Data announced by Candel in December 2024 showed that the phase 3 trial met its primary endpoint and demonstrated statistically significant improvement in disease-free survival (DFS) (p=0.0155) with a 30% reduction (HR 0.70) in the risk for prostate cancer recurrence or death due to any cause in patients who received CAN-2409 plus prodrug, combined with SoC radiotherapy (n=496), compared with patients who received placebo combined with SoC radiotherapy (n=249). CAN-2409 improved prostate-specific DFS with a 38% risk reduction compared with placebo (HR 0.62; p=0.0046). There was also a significant increase in the proportion of patients achieving a prostate-specific antigen (PSA) nadir of <0.2 ng/ml in the CAN-2409 treatment arm compared to the placebo arm (67.1% vs. 58.6%, respectively; p=0.0164). Furthermore, the data showed an 80.4% pathological complete response in the 2-year post-treatment biopsies after CAN-2409 administration compared to 63.6% in the control arm (p=0.0015). The safety profile of CAN-2409 was generally consistent with previous studies, with no new safety signals identified. Key aspects of the study design, including the primary endpoint, were agreed with the FDA under a Special Protocol Assessment (SPA).

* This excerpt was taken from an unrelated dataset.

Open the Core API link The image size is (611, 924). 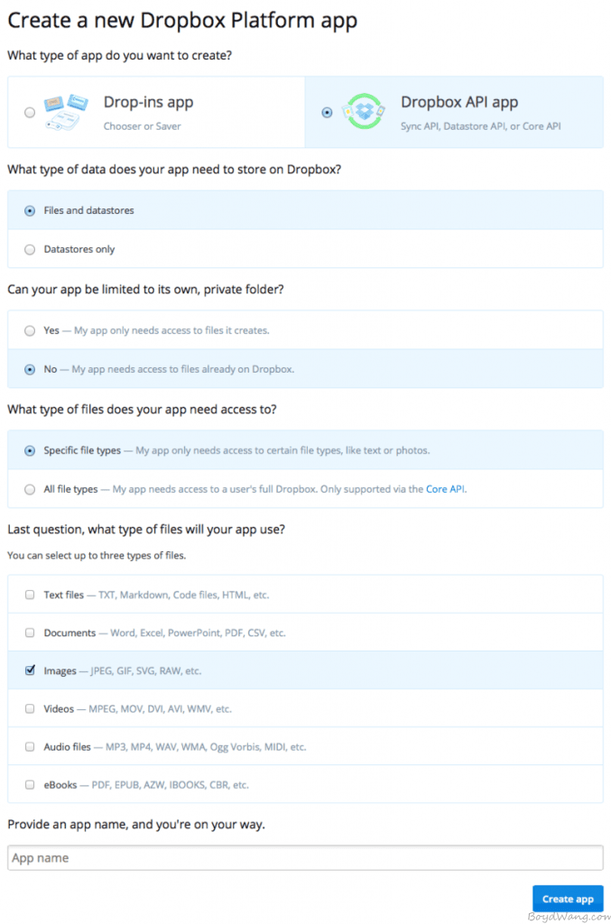coord(445,489)
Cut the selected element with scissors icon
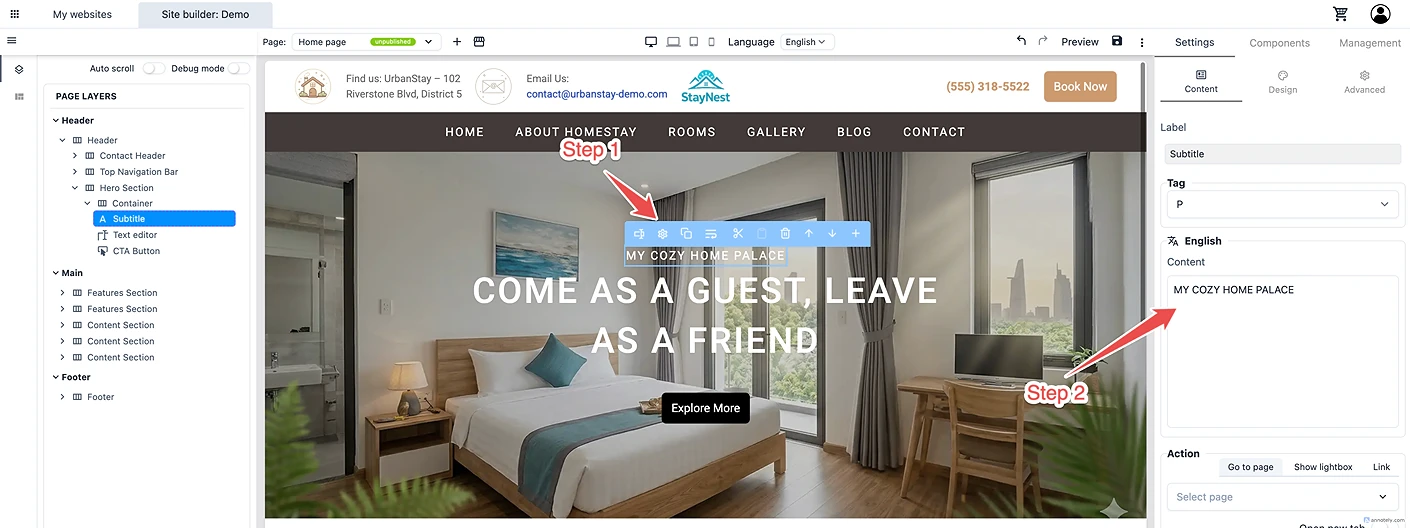 coord(737,234)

"Receiving the FDA’s RMAT designation underscores the critical unmet need in patients with early, localized prostate cancer and validates the promising clinical activity observed with CAN-2409. This designation further supports the design of our phase 3 study, including the DFS primary endpoint agreed upon with the FDA during the SPA negotiation," stated Paul Peter Tak, MD, PhD, FMedSci, President and Chief Executive Officer of Candel.

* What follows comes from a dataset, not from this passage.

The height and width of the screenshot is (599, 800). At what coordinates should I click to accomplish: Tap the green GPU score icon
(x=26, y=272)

Dr. Tak continued, "We look forward to collaborating with the FDA to pursue an expeditious approval of CAN-2409 once we submit our BLA—currently anticipated at the end of 2026. Our aim is to introduce a new treatment option for patients at the early stages of prostate cancer, a disease that has seen minimal innovation over the past two decades. We expect the RMAT designation to facilitate the BLA filing process and bring us closer to achieve this objective."

About CAN-2409

CAN-2409 (aglatimagene besadenovec), Candel’s most advanced multimodal biological immunotherapy candidate, is an investigational, off-the-shelf, replication-defective adenovirus designed to deliver the herpes simplex virus thymidine kinase (HSV-tk) gene to a patient’s specific tumor. HSV-tk is an enzyme that locally converts orally administered valacyclovir into a nucleotide analog that kills nearby cancer cells. Together, this regimen is designed to induce an individualized and specific CD8+ T cell-mediated response against the injected tumor and uninjected distant metastases for broad anti-tumor activity, based on in situ immunization against a variety of tumor antigens. Because of its mechanism of action, CAN-2409 has pan solid tumor treatment potential. Encouraging monotherapy activity as well as combination therapy activity with standard of care radiotherapy, surgery, chemotherapy, and immune checkpoint inhibitor (ICI) treatment, have previously been shown in several preclinical and clinical settings. More than 1,000 patients have been dosed with CAN-2409 with a favorable tolerability profile to date, supporting the potential for combination with standard of care, when indicated.

Candel has recently completed a successful phase 3 clinical trial of CAN-2409 in localized prostate cancer and positive phase 2a clinical trials of CAN-2409 in non-small cell lung cancer (NSCLC) and borderline resectable pancreatic ductal adenocarcinoma (PDAC). CAN-2409 plus prodrug (valacyclovir) has been granted Fast Track Designation by the FDA for the treatment of PDAC, stage III/IV NSCLC in patients who are resistant to first line PD-(L)1 inhibitor therapy and who do not have activating molecular driver mutations or have progressed on directed molecular therapy, and localized primary prostate cancer. CAN-2409, plus prodrug, has also been granted Regenerative Medicine Advanced Therapy (RMAT) designation by the FDA for the treatment of newly diagnosed localized prostate cancer in patients with intermediate-to-high-risk disease. Candel’s pivotal phase 3 clinical trial in prostate cancer was conducted under a SPA agreed with the FDA. The FDA has also granted Orphan Drug Designation to CAN-2409 for the treatment of PDAC.